The Business Process Execution Language (BPEL) has emerged as one of the leading standards in the area of web service orchestration. BPEL is an XML based language for defining an executable process composed of web service operations. BPEL has many traditional programming constructs, such as variables and conditionals, as well as constructs for interacting with Web Services, such as receives, invokes, and WSDL message variable types. BPEL builds upon these constructs to allow complex correlation and compensation semantics that are invaluable when orchestrating Web Services. With BPEL, users can compose existing Web Services to implement new, more complex Web Services.
Although BPEL is well suited for sophisticated Web Service orchestration, it lacks the necessary constructs and libraries to directly implement complex business logic. The BPEL specification does not provide the capability to implement methods and code libraries, but rather relies on externally defined and managed Web Service implementations.
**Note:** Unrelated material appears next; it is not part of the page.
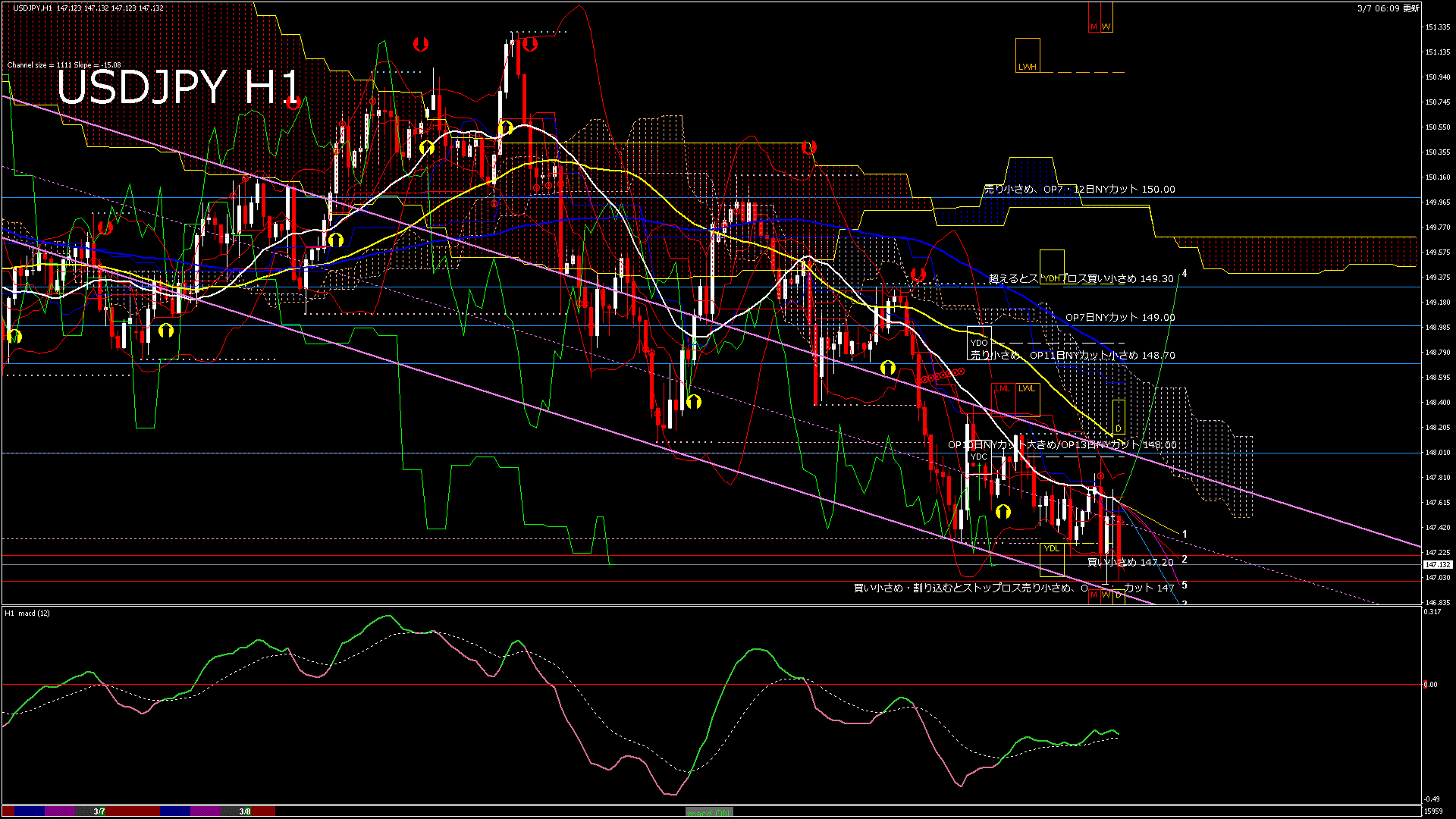Select the yellow YDL level box
1456x819 pixels.
(x=1052, y=560)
A typical BPEL use case requires some new custom business logic in addition to the Web Services being orchestrated. Many BPEL vendors address this need by providing their own mechanism to extend BPEL via custom code extensions (such as JAVA). However, the use of extensibility mechanisms introduces other problems in and of itself. These code extensions must be co-located on the same physical computer as the BPEL processing engine executing the process definition. As a result they compete for resources (such as memory, CPU cycles or network bandwidth) with each other and with the BPEL processing engine itself. Further, BPEL is designed to orchestrate Web Service requests from a centralized location. It is extremely difficult for a single BPEL process instance to, itself, be distributed across multiple computer systems.